-- Quoted passage start --
Software Prefetching

Hardware vs Software

Modern CPUs have hardware prefetchers that detect access patterns and speculatively fetch cache lines. Great for sequential/strided access, but fail for random patterns.

Software prefetching explicitly tells the CPU to fetch data before you need it:

__builtin_prefetch(&array[i + 64], 0, 0);  // Prefetch 64 elements ahead
sum += array[i];                            // Use current element

Results (256 MB array)

Random Access

Variant	Distance	ns/access	vs baseline
`pf_none`	0	7.61 ns	1.0×
`pf_8`	+8	6.23 ns	1.2×
`pf_32`	+32	5.91 ns	1.3×
`pf_128`	+128	5.99 ns	1.3×

Sequential Access

Variant	Distance	ns/access	vs baseline
`pf_seq`	0 (hw only)	1.37 ns	1.0×
`pf_seq64`	+64	0.54 ns	2.5×

Observations

1. Random Prefetch Helps Modestly (~25%)
-- Quoted passage end --
-- Supplied data start --
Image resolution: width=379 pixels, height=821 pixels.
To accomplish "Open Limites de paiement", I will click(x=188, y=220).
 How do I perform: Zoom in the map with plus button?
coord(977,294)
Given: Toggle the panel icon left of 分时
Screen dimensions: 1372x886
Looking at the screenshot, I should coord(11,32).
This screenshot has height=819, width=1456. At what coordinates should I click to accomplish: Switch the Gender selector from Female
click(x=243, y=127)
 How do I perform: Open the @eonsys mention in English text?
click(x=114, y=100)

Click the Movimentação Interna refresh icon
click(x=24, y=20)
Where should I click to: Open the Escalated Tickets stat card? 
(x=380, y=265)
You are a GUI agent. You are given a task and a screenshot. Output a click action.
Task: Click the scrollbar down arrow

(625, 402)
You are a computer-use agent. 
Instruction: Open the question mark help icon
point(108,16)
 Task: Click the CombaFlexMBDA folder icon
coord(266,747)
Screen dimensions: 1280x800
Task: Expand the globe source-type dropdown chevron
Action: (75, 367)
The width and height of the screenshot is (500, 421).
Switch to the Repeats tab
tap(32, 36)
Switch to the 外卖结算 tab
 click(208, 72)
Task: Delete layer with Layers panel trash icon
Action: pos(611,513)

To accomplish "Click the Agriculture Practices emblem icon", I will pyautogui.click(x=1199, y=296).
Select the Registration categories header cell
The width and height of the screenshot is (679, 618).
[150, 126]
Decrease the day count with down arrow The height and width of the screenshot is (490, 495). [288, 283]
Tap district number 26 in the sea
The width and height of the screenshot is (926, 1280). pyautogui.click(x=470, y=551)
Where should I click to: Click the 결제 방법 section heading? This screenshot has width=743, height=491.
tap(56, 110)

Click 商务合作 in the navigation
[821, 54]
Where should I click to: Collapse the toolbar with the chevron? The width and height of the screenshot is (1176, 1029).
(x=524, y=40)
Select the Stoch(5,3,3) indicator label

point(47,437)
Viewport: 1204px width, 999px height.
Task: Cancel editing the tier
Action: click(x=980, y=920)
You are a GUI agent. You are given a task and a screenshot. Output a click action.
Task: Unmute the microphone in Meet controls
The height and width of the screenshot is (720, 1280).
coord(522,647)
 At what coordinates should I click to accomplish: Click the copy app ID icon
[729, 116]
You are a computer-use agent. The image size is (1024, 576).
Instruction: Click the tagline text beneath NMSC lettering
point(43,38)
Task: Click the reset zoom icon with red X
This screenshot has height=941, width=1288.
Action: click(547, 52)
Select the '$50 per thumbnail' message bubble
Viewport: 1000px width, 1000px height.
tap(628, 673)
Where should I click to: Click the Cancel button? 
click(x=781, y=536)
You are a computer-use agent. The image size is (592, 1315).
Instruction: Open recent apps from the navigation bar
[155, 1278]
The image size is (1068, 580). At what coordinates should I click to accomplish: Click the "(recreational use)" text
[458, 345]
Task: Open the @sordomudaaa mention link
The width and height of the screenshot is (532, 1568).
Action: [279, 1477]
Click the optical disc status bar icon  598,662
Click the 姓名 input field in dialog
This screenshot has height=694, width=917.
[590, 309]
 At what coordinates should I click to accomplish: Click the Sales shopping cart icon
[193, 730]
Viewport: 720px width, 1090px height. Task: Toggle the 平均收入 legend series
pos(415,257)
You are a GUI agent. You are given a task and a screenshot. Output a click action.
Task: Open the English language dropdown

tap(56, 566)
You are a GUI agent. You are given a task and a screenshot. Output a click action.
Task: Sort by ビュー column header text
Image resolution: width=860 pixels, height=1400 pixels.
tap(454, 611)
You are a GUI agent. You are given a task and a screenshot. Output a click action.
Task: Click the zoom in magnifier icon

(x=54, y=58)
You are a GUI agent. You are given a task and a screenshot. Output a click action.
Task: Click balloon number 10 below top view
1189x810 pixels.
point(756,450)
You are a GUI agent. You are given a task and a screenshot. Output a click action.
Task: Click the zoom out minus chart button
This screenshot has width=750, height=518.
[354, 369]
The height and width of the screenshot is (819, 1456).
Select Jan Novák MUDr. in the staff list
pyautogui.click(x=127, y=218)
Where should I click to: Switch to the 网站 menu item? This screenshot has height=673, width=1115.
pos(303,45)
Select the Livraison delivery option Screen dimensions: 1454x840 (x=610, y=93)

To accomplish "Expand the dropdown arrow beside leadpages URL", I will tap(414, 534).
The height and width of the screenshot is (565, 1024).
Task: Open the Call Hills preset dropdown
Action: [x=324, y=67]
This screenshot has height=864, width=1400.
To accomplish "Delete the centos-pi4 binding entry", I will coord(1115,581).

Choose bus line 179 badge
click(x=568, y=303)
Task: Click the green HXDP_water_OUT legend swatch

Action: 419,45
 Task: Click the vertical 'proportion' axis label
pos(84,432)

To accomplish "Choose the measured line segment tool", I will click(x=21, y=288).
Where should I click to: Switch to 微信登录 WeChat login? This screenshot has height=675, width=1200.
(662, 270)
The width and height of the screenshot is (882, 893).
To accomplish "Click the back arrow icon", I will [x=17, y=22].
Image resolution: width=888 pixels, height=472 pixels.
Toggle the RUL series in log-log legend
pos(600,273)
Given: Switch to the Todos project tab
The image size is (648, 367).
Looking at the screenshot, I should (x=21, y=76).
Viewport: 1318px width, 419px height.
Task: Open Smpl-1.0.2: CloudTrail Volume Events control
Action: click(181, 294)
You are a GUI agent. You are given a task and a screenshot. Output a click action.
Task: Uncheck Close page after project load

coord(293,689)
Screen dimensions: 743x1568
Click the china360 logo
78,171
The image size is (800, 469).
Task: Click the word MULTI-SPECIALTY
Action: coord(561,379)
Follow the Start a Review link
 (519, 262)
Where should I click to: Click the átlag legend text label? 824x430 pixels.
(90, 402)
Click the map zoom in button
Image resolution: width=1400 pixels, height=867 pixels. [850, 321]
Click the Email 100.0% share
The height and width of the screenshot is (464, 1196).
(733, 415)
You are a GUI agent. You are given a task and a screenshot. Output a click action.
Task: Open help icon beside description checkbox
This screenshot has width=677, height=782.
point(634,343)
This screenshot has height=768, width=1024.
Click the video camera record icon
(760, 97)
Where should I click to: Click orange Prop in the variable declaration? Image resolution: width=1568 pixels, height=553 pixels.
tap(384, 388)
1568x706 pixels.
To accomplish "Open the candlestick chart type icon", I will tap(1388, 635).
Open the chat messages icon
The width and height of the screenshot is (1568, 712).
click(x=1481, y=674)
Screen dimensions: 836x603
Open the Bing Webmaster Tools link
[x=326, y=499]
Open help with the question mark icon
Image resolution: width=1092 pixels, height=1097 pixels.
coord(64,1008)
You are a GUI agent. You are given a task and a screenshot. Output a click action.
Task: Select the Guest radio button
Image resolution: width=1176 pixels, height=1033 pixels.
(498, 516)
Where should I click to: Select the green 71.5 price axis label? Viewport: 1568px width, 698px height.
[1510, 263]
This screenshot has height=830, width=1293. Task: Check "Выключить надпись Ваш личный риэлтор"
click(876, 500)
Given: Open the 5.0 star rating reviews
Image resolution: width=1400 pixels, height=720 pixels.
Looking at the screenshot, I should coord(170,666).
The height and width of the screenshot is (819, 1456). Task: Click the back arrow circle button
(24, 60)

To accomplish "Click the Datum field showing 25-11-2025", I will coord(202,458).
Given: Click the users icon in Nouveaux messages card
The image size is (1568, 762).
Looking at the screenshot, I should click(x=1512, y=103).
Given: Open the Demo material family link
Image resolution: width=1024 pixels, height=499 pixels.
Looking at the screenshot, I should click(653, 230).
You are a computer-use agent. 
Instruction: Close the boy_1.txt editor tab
-- Supplied data end --
Task objective | Reproduce word for word the stretch of the software prefetching text from "Modern CPUs have" through "for random patterns.". The records are separate from the software prefetching text.

Exercise output |
Modern CPUs have hardware prefetchers that detect access patterns and speculatively fetch cache lines. Great for sequential/strided access, but fail for random patterns.